Saturday, March 21, 2015

The Leopard by Giuseppe di Lampedusa

Back in January of 2010--time out while I wonder how FIVE YEARS have passed since then--I posted about this unsuspecting little read, Giuseppe di Lampedusa's The Leopard. I say unsuspecting because, although I seemed to find it slow moving and a little hard to read, this book sticks with me as one of the most beautifully written books I've ever read (and I actually don't remember the plot any more). It's one of those books that I suggest when people are looking for something new/different to read. Again, why I do that, since below I mention it being a book only lit majors could love, I have no idea. But it left a strong impression that's lasted half a decade.

"Set in the 1860s, The Leopard tells the spellbinding story of a decadent, dying Sicilian aristocracy..." That's how the back cover of the begins the summary. But I have to say, I'm not sure I think 'tells' is the appropriate verb, for multiple reasons. For one, the story isn't complete. The time from May 1860 through May 1910 is covered. That's a lot of time, for not a lot of pages, and as a result many things are not told. Secondly, the story is very slow moving. I think only English majors or major literature fans could make it through this novel. The actual plot movement felt minimal. Pages of description or tangents accompanied one major movement or revelation. [Some of this could be due to the translation of the novel from Italian to English (I think).]

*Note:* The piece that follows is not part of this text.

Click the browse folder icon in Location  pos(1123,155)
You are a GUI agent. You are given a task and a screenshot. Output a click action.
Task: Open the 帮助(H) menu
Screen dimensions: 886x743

But the prose is amazing--the word choice and descriptions are indulgent. For anyone who appreciates the setting, the scenery, the little bits and pieces of literature that aren't simply character development or plot motivation--this book is beguiling. I love the attention to detail, the almost dramatic but still carefree way things are described, the words and the imagery. It's a sensual read for word lovers.

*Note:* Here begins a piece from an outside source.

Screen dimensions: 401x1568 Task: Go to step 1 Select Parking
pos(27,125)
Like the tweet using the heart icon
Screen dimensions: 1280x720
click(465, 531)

"The half hour between Rosary and dinner was one of the least irritating moments of his day, and for hours beforehand he would savior its rather uncertain calm." 9

"The two telescopes and three lenses were lying there quietly, dazed by the sun, with black pads over the eyepieces, like well-trained animals who knew their meal was given them only at night." 37

"The comets would be appearing as usual, punctual to the minute, in sight of whoever was observing them." 40

"He drained his wine in a single gulp. The initials F.D. which before had stood out clearly on the golden color of the full glass were no longer visible." 43

"Tancredi, in an attempt to link gallantry and greed, tried to imagine himself tasting, in the aromatic forkfuls, the kisses of his neighbor Angelica, but he realized at once that the experiment was disgusting and suspended it, with a mental reservation about reviving this fantasy with the pudding." 80

"...and he rejoiced at this decision of Tancredi's which would assure him an ephemeral carnal satisfaction and a perennial financial peace." 98

"The thought occurred to Don Fabrizio that it was ignorance of this supreme consolation that made the young feel sorrows much more sharply than the old; the latter are nearer the safety exit." 229

Also, the author addresses and writes dying in a way that is meaningful, simple, and wonderful to read. I don't want to say too much in case you read it, but when I go, I hope it's like this.